Oats for milk production

If you have low milk supply, many lactation consultants will recommend eating oatmeal to boost milk production. There is no documented scientific evidence for this; however, the anecdotal evidence is strong enough – and the downside, side effects, and costs are low enough – that it is often a first recommendation.

nackthafer

The recommendation is often to eat oatmeal for breakfast. Well, I don’t particularly care for oatmeal as it’s one of my eat because you are poor and can’t afford commercial cereal foods. When I do eat oats, it’s in the form of groats (Uncut oats) and I really like that form,  but they are somewhat difficult to find locally and you have to boil them for like 25 minutes and I usually make a quart at a time and have to eat them like crazy so they don’t go bad and then I’m completely bored with them again.

Enter Lactation cookies.
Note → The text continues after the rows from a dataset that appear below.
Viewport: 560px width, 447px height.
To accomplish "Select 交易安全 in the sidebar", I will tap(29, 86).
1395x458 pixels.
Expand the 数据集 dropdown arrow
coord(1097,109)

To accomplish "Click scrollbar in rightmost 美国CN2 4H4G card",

There are many recipes, but really, cookies?  I mean I’m already on the weight gainer Domperidone and I love food, so cookies are just not on the list of things I really need to stuff my face with regardless of oat content.

Enter Oat Scones,  Not as much sugar, plenty of fat, but maybe just a nice change of pace from bowls of oatmeal and large servings of cookies.
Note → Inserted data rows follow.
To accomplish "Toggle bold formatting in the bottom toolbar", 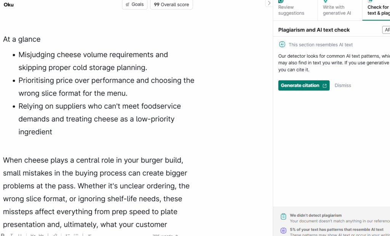I will [x=3, y=234].
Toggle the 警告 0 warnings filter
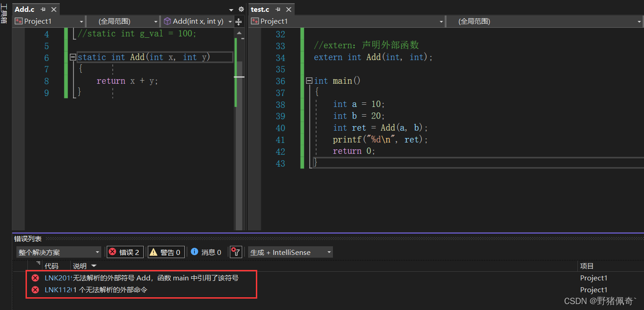 (166, 252)
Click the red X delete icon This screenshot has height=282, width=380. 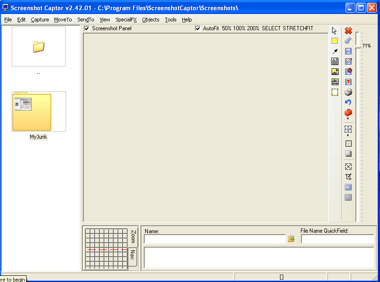[x=348, y=31]
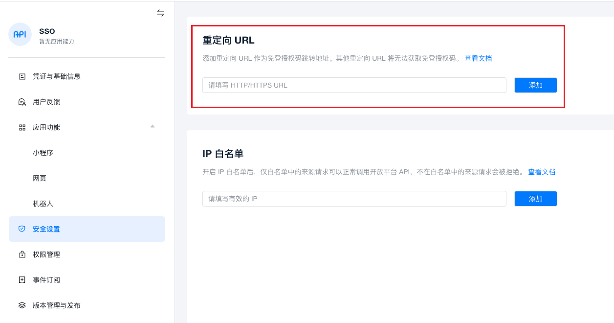Click the shield icon beside 安全设置
614x323 pixels.
(x=22, y=229)
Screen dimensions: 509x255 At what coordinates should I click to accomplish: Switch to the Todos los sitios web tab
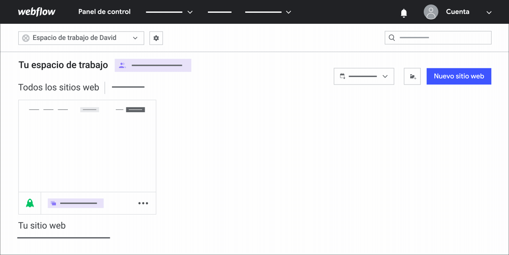click(59, 87)
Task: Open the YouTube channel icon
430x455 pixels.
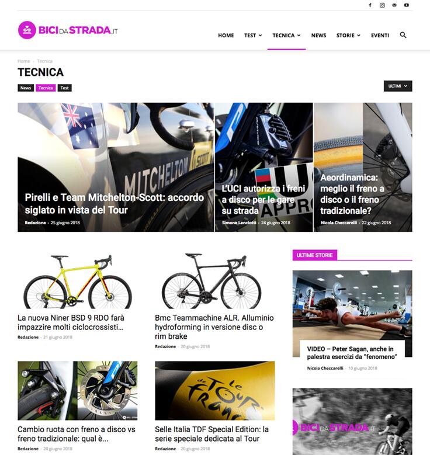Action: [x=407, y=5]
This recipe is a work in progress- so yeah, don’t make it unless you need to increase oats in your diet now. Hold out for the fully modified recipe.

I’ve made it twice this week and the changes to the oat flour proportions,  increasing the baking powder, adding an egg and reducing the amount of milk to compensate for the egg are all good.  I’m going to get some brewers yeast tomorrow and look at changing out the eggs to flax meal and water. May have to increase the sugar content, but I think I will do that in two steps.

I make this in an 8×8 pan. You can double it and put it in a 9×13 pan

How to make Oat Flour- super easy

Original recipe Scottish Oat Scones

SCOTTISH OAT SCONES (modified- AKA no Wheat flour) but not really Scottish Oat Scones, because Cinnamon.

Preheat oven to 425 °F. Butter an 8×8 inch baking dish

2 1/4c. Oat flour  (made by grinding rolled oats in a food processor or blender- if blender, grind ¼ cup at a time)
1 1/4 c. Old Fashioned Quaker Oats (uncooked)
1/4 c. sugar
1 tbsp. baking powder- increasing to 2 tbsp.
1 tsp. cream of tartar
1/2 tsp. salt
1 tsp Cinnamon
2/3 c. butter
2 tablespoons of milk
2 eggs
1/2 c. raisins or currants- Optional- From the original recipe, but just please don’t commit this culinary sin.

Sift dry ingredients. Add butter, milk and egg. Mix just until dry ingredients are moistened. Stir in currants or raisins if you have to do it.

Spoon into the buttered 8×8 pan. Put in the preheated hot oven (425) 12 to 15 minutes, or until light and golden brown. Serves 8-12.